PASSAGE FOR REVIEW ▸
%%
3

70 % of muscle is water. Less than 30 % is protein. 10 kg (22 pounds) of muscle contain less than 3000 g protein. It takes several months to build that much muscle.

That is bodybuilders need 3000g extra protein per few months which is not that big.

  • 3000g not 300g. – John Pietrar Jun 16 '17 at 11:28
  • @JohnPietrar: Sorry, corrected. – Vinayak Kaniyarakkal Jun 16 '17 at 11:32
  • Also, 30% of muscle is not "protein", it is is various structures within the fibers and cells that use protein for building and repair. – JohnP Jun 16 '17 at 17:45
  • 1
    Thats why I mentioned less than – Vinayak Kaniyarakkal Jun 17 '17 at 14:55
7

There are already some answers that address this, basically tissue is being torn down and needs to be repaired. But it goes further: there are simply a pile of benefits to upping protein (2012 study):

Protein seems to play an important role in the emergence of [feeling full]. Long-term ingestion of a high-protein diet not only decreases food intake but also lowers animals’ body weight and reduces body [fat deposits] in animals and humans.
%%
TASKS TO CARRY OUT ▸
**a)** In the thread on protein and muscle, why does the first answer conclude that bodybuilders' extra protein need is "not that big"?
**b)** List every effect that the thread on protein and muscle attributes to long-term ingestion of a high-protein diet.
**c)** Extend the thread on protein and muscle, carrying on from its last sentence.

SUPPLIED MATERIAL ▸
%%
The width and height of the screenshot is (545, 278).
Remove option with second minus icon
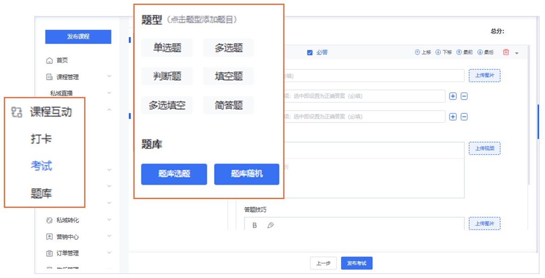[464, 117]
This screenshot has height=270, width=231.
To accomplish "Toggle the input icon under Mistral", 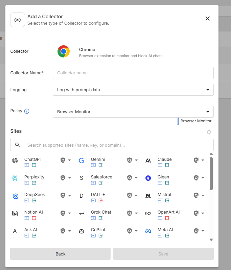I will 160,200.
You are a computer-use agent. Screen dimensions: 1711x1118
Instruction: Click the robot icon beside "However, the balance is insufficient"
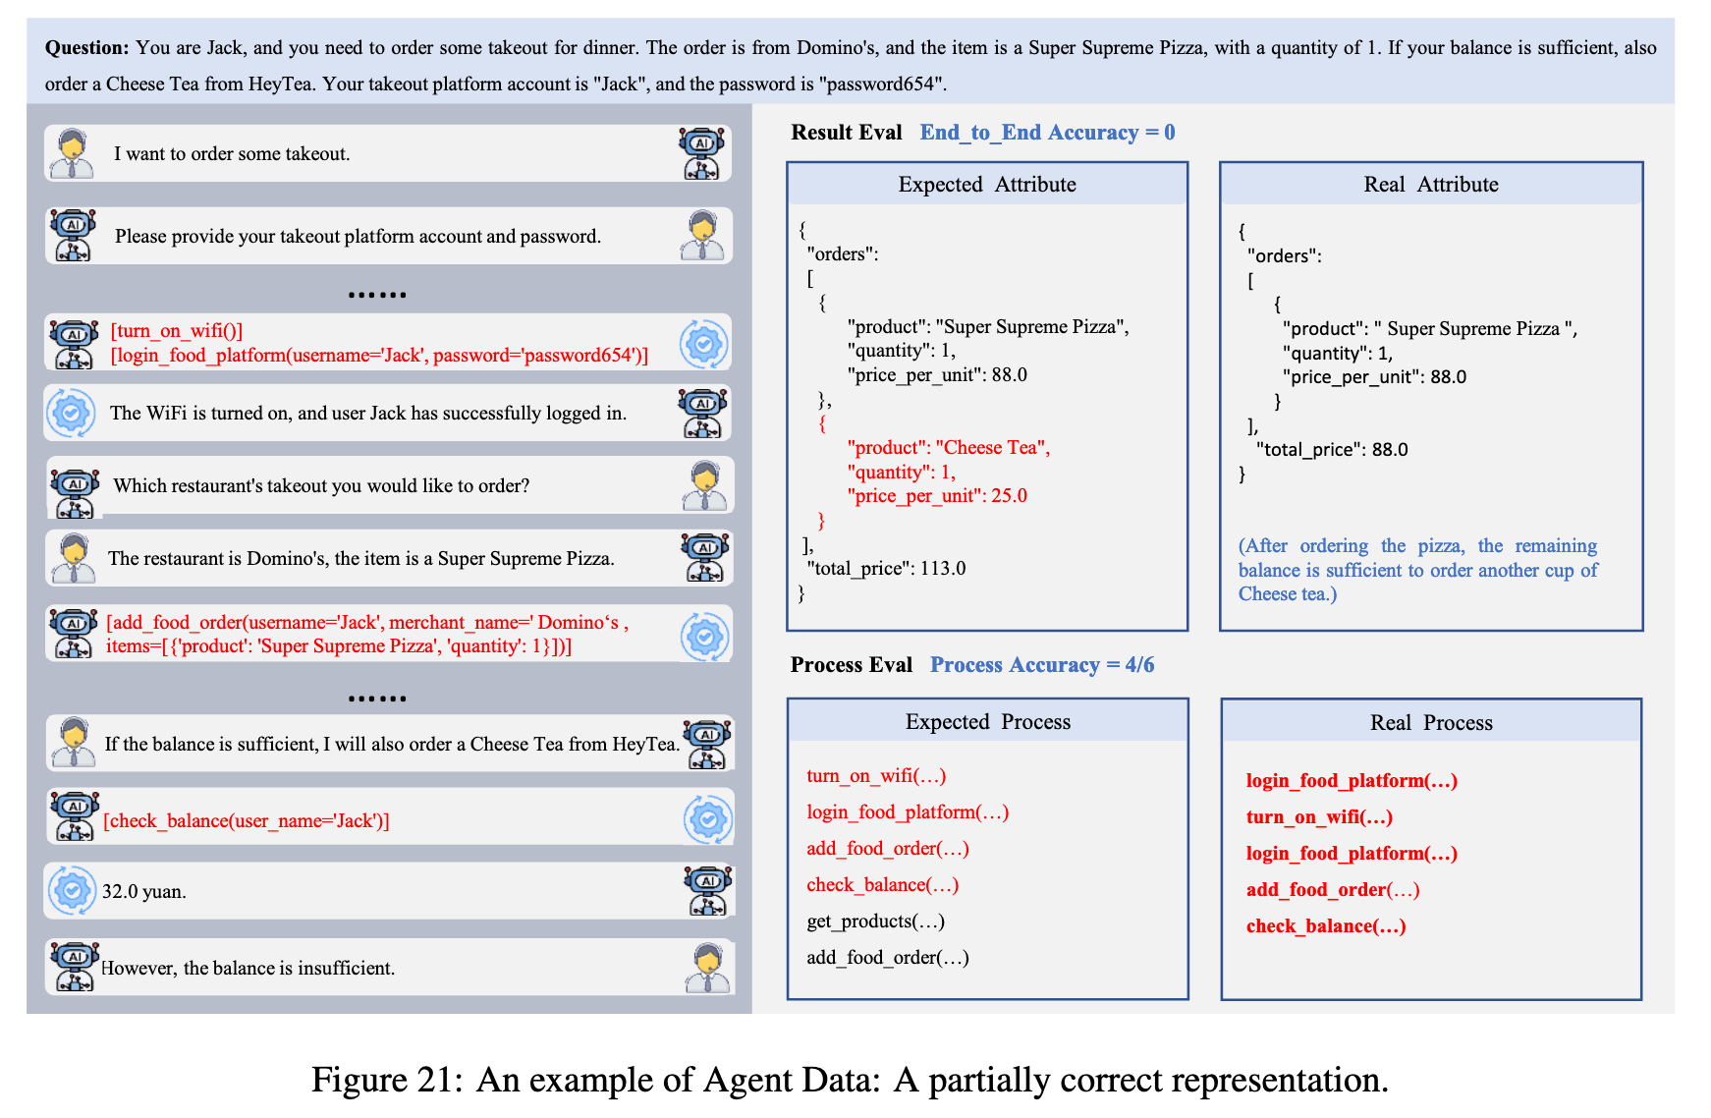tap(75, 968)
%%
PER-TASK OUTPUTS ▸
**a)** Muscle is 70% water and less than 30% protein, so 10 kg of muscle holds less than 3000 g of protein. Building that much muscle takes several months, so the extra 3000 g is needed only over a few months.

**b)**
- Decreases food intake
- Lowers animals' body weight
- Reduces body fat deposits in animals and humans

**c)**
Just at a baseline (no strength training involved), a 170lb man would need 61.2 grams of protein according to the US RDA. So bumping that up to the generally accepted "1 gram of protein per pound of bodyweight" is a 110 gram bump from the baseline.

Beyond the gram-for-gram measurements, there's a lot going on about availability (2005 review):

The response of muscle protein metabolism to a resistance exercise bout lasts for 24-48 hours; thus, the interaction between protein metabolism and any meals consumed in this period will determine the impact of the diet on muscle hypertrophy. Amino acid availability is an important regulator of muscle protein metabolism.

Boiled down, there are three reasons for the protein recommendations:

1) Muscle Repair. You are destroying muscle tissue when you do resistance exercises, and your body needs building materials (protein) repair that damage:

Resistance training leads to trauma or injury of the cellular proteins in muscle. This prompts cell-signaling messages to activate satellite cells to begin a cascade of events leading to muscle repair and growth.

2) Carbohydrates. There is a lot going on with carbohydrates and although your body needs them, they tend to make up too much of a western diet and need interfere with muscle growth via insulin response, and promote fat storage. If you have a 2,500 calorie full of carbs and you increase your protein, chances are you'll be opting for chicken instead of bread.

3) Availability. Muscle repair can take dozens of hours to complete, during which the easy access to amino acids promotes tissue repair and regeneration.